----- DATASET EXCERPTS

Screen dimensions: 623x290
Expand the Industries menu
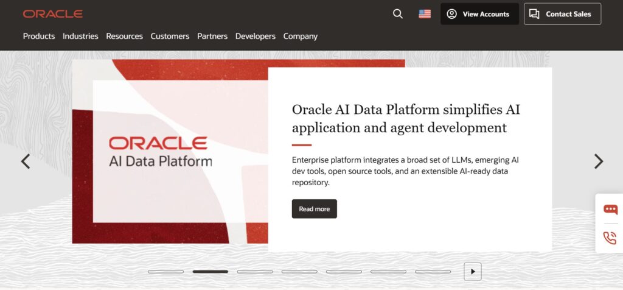click(80, 36)
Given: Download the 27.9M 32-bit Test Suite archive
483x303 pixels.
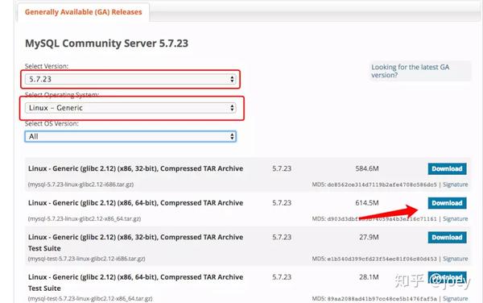Looking at the screenshot, I should [x=447, y=238].
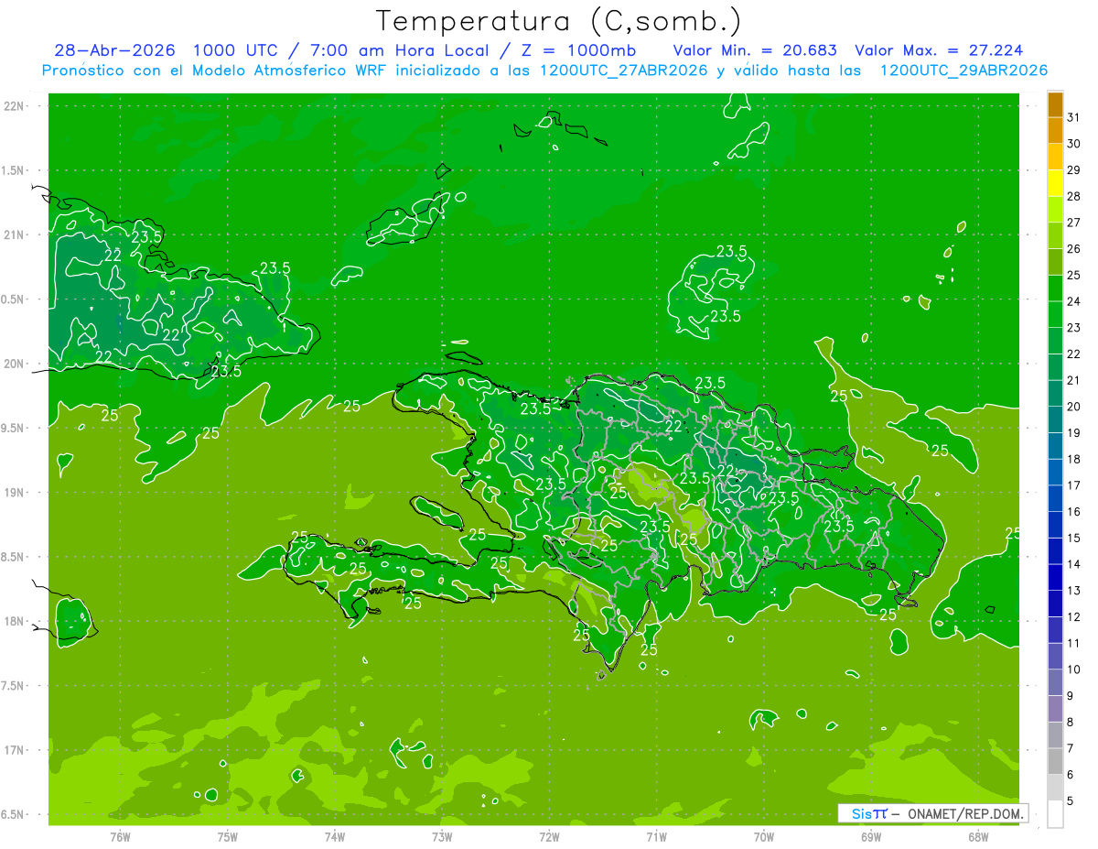Click the 1200UTC_27ABR2026 initialization text
Screen dimensions: 1098x849
pos(625,71)
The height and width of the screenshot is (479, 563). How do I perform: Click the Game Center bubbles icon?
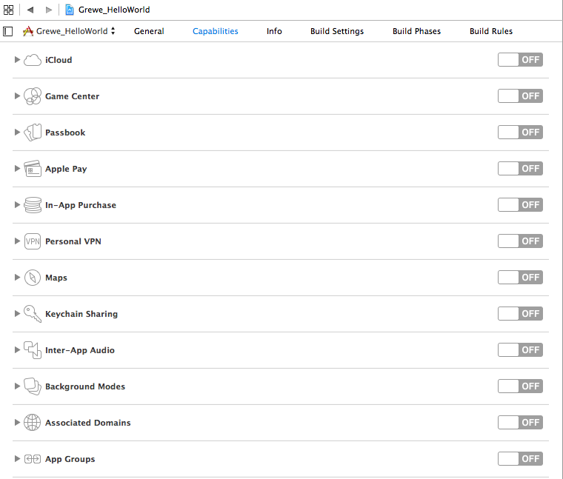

----------

Would you print the listing above in full, exactly, but with no pictures?

### TASK OUTPUT
Screen dimensions: 623x290
Expand the Industries menu
click(80, 36)
Given: Download the 27.9M 32-bit Test Suite archive
483x303 pixels.
Looking at the screenshot, I should [x=447, y=238].
Click the 1200UTC_27ABR2026 initialization text
Screen dimensions: 1098x849
pos(625,71)
The height and width of the screenshot is (479, 563). How do I perform: Click the Game Center bubbles icon?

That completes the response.